My dear wife, Jeanie, did not remember this true happening, but she enjoyed it this morning and highly recommends it:
Lasting Impression and Almost last One
Sam Kegley
I am 76 and the incident I am writing about is probably two years old. Jeanie and I are grandparents to three granddaughters and two step-grandsons (now nine to fourteen years of age). That we grandparents love them all is a fact of which we proudly enjoy and even boast.
We wish to quietly appreciate their enjoyments and accomplishments. We find many such occurrences in observing their young lives.

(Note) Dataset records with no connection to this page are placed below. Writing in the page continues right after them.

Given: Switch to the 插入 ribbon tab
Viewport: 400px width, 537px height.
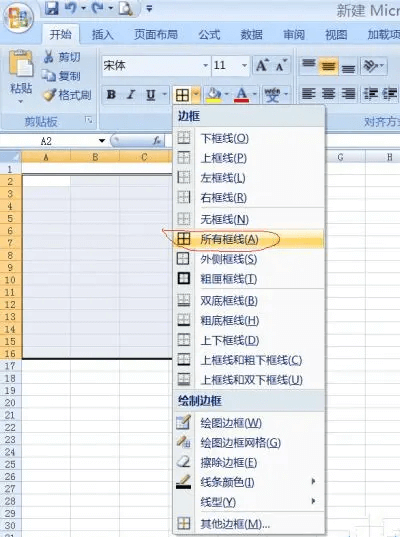Looking at the screenshot, I should tap(102, 35).
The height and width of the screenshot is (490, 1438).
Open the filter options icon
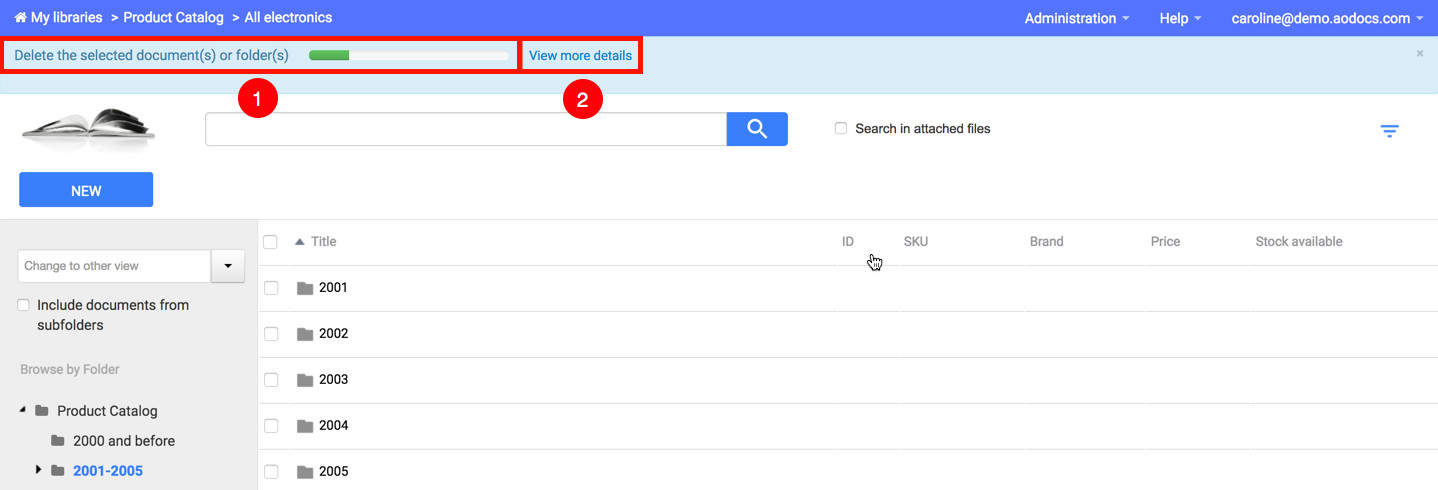1389,131
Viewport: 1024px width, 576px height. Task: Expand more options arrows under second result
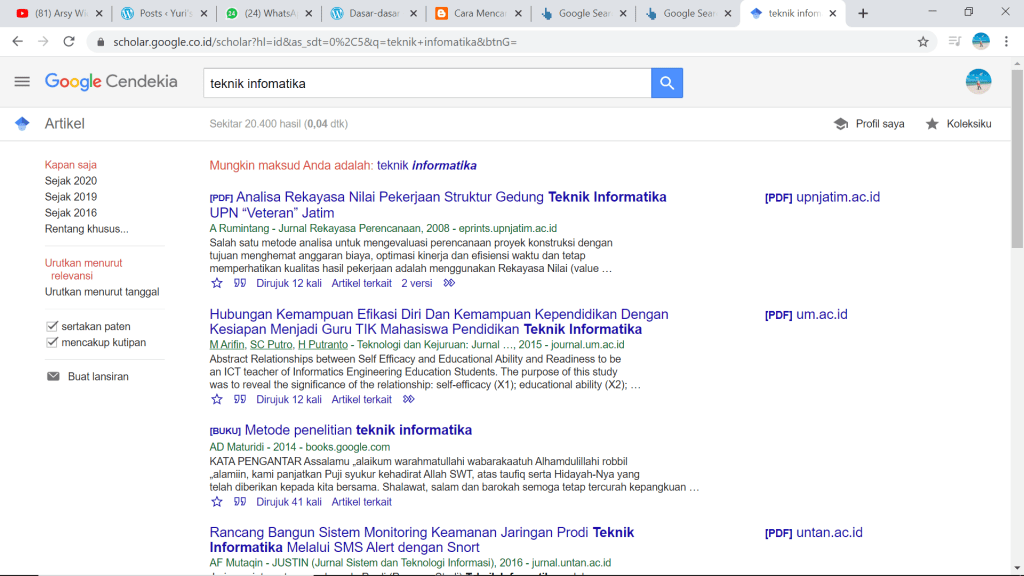408,399
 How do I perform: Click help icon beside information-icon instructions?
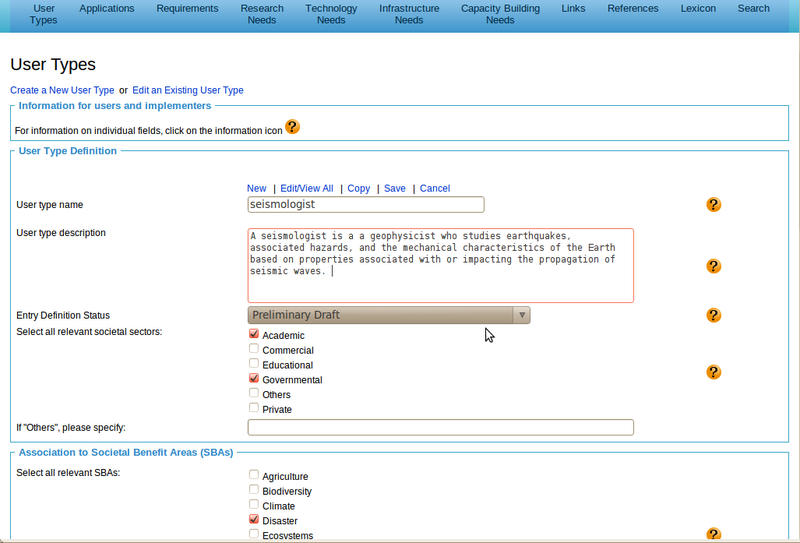292,127
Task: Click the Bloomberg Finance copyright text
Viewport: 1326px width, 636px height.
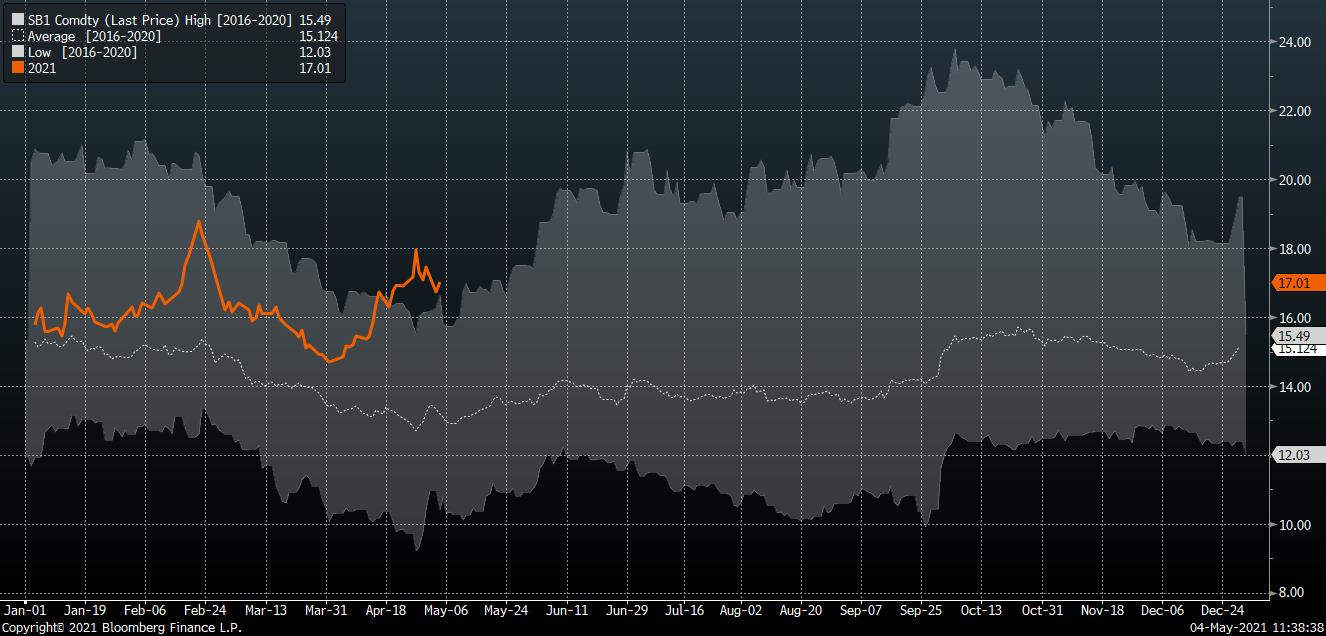Action: 121,628
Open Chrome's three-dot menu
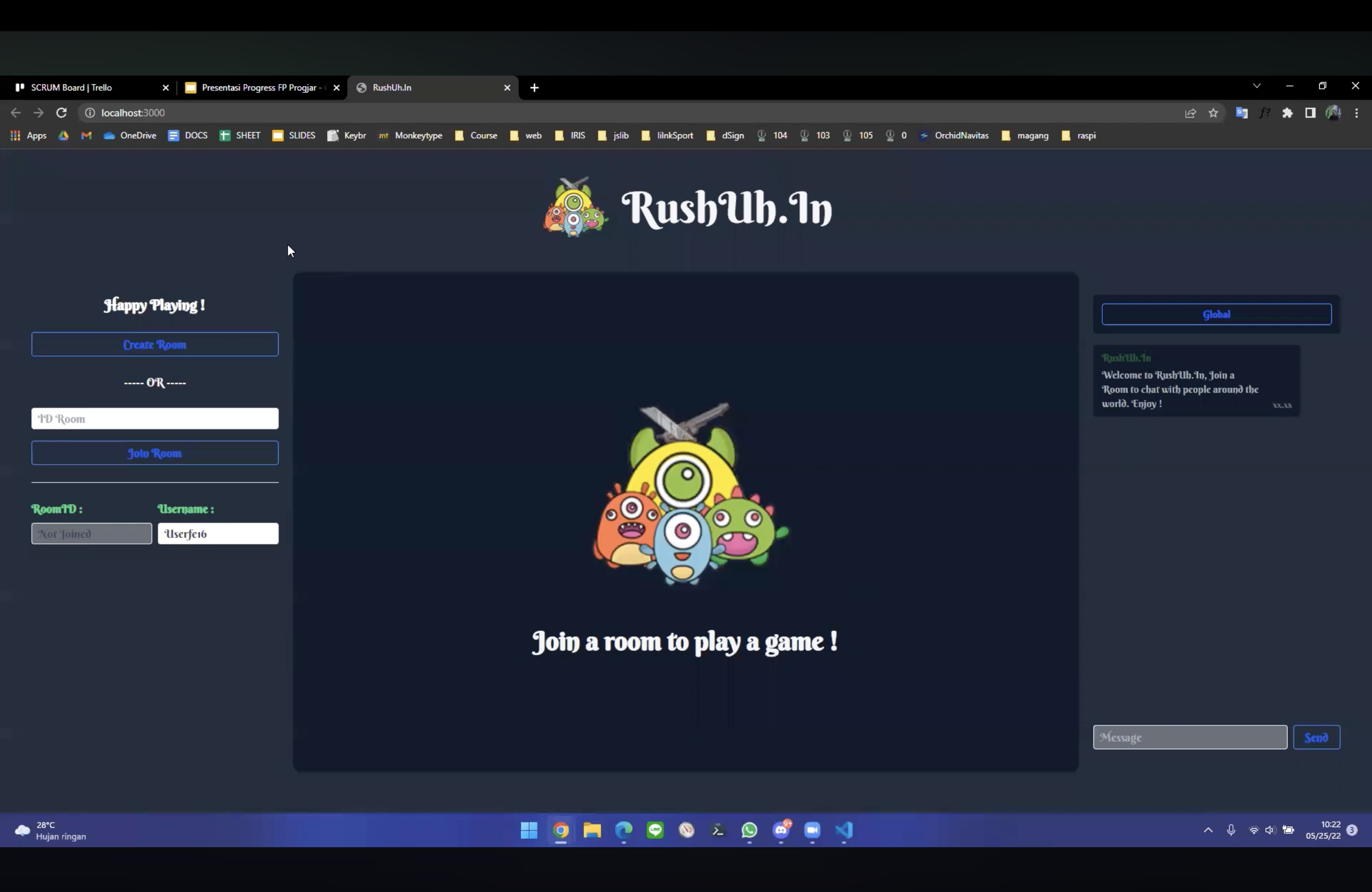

We joined daughter-in-law, Terri, and our granddaughters’s Tobey and Ida Scout (son Jay’s) at their pool on that day. It was a lovely summer day and the girls were running, sliding, splashing, and having an over all wonderful time in the water, on the diving boards, and on the giant slide.
Both girls have had many swimming and diving lessons in local pools, at Ohio
State University, and at Upper Arlington High School.
While observing, Grandpa Sam harkens back to my younger days. My good friend in Dayton, Ronnie Walters, reminded me recently that he and I had swum across the Terrace Club pool there 159 times without stopping. The pool was approximately sixty feet across, as I remember. I was then thirteen and he was twelve. We each believed that we could swim across any ocean then.
We spent countless hours at the Terrace Club and swam and dived many of those hours in the tremendously appreciated Portsmouth pool. At any rate I believed that I was moderately good at swimming and diving, although my diving repertoire included only a jack-knife and a swan dive.
I would often remind the girls to keep their legs together and their toes pointed for smooth, splash-free entry into the water.
Both girls were already experienced in going off the spring boards and the ten foot high diving board. Maybe they were nearing, but not yet achieving the perfectly together limbs with pointed toes and splash-free entry. Tobey since has done so. Certainly I remembered that I had often done that.
So, it becomes break time at the Hastings pool. Only adults are allowed into the water for the youngsters’ ten minute safety break.. The girls have gathered under an umbrella with mommy and grandma far across the pool, and I am up on the board, ready to enjoy another perfect dive, which I hadn’t done for a long while. I honestly tried to be inconspicuous, but wanted to get Tobey’s and Ida Scout’s attention. I yelled without being heard by them, but it probably drew the attention of many other than the two girls.
After a slight pause, in which many pool gatherers were wondering what that old fool was going to do up there, I wasn’t sure at all that my girls were watching, but here I go.
After one’s first dive from the high board, there is little to strike fear into the rookie diver. I was no rookie. I stood back on the board took a little run and jumped up for the spring to make myself soar up into the air, I would then tuck and touch my toes for a jack-knife, and finish by straightening out for the perfect entry.
It didn’t go quite that way for this demonstration.
I ran, jumped, and sprang upwards, but I neither soared, nor did I reach a grand apex, nor open out of the tuck for the smooth entry. My body opened quickly, the legs did not find each other and I don’t know how the toes pointed, but I entered more like the proverbial belly-smacker with a non-glorious splash. I thought that I would soon expire.
Ten foot times 250 pounds is 2500 foot- pounds of force.
I was only saved by the bell which permitted all younger swimmers to re-enter and enjoy the water. I slinked away and off into the crowd at the pool. Fortunately, my granddaughters didn’t see it, and I can still tell them toes pointed, legs together and smooth entry. I will never again attempt to demonstrate.
Grandpa’s words must be more illustrative than my actions anyway.